American film producer

Robert Friedman (born 1956) is an American businessman in the entertainment industry. He is the CEO of Bungalow Media + Entertainment, a private equity-backed entertainment and media company he founded in 2013. It develops, produces and distributes content across all platforms. Beginning his career as an account manager at Grey Advertising he then held roles at AOL Time Warner, New Line Cinema, Classic Media, and RadicalMedia. He has produced films including Paradise Lost 3: Purgatory, Mortal Kombat: Conquest, and Under African Skies, for which he shared a Christopher Award.

==Early life==
Friedman attended Vassar College, from which he received an AB in psychology in 1978. He subsequently earned an MBA degree from Columbia's Graduate School of Business in 1980. He is a Trustee Emeritus of Vassar College and sits on the Board of Overseers of Columbia Business School. He was the speaker at the latter's 2009 commencement.

==Career==
Friedman began his career in advertising as an Account Manager on P&G, at Grey Advertising. He was part of MTV Network's development team, working from 1981-1989 on MTV, VH1, Nickelodeon, and on The Movie Channel. He was in charge of Consumer and Trade Marketing for MTV Networks, and Promotion and Licensing for MTV and VH1, overseeing marketing of its secondary businesses, such as Global Licensing and Home Entertainment.

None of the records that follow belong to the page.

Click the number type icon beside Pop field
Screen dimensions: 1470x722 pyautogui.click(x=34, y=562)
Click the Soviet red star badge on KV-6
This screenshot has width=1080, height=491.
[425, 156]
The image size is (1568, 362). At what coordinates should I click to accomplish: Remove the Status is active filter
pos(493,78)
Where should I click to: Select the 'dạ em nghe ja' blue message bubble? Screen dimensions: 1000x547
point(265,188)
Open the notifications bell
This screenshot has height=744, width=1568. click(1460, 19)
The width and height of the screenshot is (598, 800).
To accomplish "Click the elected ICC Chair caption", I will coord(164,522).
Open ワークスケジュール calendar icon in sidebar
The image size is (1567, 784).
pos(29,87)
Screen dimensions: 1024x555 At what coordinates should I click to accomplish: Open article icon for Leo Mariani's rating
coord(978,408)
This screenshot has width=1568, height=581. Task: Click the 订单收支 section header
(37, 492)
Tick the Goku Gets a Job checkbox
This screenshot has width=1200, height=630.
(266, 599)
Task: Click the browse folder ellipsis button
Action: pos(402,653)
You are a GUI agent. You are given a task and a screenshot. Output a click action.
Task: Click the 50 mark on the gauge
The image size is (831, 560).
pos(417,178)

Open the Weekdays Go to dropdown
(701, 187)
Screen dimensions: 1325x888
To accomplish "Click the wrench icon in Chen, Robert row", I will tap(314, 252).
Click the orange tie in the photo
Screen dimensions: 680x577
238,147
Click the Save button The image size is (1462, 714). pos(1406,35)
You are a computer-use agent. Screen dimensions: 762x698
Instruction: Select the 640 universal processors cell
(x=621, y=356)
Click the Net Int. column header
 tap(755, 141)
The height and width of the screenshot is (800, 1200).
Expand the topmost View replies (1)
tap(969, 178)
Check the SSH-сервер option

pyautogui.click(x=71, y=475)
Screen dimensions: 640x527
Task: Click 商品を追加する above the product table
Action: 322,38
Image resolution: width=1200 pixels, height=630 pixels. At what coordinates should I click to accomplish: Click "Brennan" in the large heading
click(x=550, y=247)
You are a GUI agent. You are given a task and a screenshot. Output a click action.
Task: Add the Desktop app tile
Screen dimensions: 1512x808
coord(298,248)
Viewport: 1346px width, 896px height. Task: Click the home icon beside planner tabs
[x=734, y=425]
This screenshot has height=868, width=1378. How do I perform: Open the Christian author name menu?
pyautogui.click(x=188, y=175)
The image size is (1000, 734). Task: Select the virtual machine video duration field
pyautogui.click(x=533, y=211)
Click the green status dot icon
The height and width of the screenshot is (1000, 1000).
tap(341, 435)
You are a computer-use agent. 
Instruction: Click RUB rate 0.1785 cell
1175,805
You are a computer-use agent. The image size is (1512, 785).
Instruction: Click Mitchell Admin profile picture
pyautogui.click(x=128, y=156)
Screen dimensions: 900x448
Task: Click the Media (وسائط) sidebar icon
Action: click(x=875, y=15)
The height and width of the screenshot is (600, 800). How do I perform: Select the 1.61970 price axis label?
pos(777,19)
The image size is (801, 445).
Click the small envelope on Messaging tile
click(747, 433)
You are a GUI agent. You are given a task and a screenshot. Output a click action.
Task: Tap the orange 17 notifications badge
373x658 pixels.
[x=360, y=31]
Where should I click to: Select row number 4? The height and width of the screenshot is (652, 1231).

===AOL Time Warner and New Line Cinema===
Friedman held a variety of positions at AOL Time Warner during 1991-2003. He held two roles at New Line Cinema for ten years, as Co-Chairman of Worldwide Theatrical Marketing, Licensing and Merchandising and as President of New Line Television, which he launched in 1991. He also served as CMO for Time Warner and President of AOL – Interactive Marketing, TV, and Ad Sales. At New Line Cinema, Friedman oversaw marketing campaigns for all New Line Cinema's feature films. As President of New Line TV, he handled development, production, acquisition and the global distribution of products to network, cable, and pay-per-view markets. Friedman managed licensing and merchandising activity, as well as new media for New Line's projects.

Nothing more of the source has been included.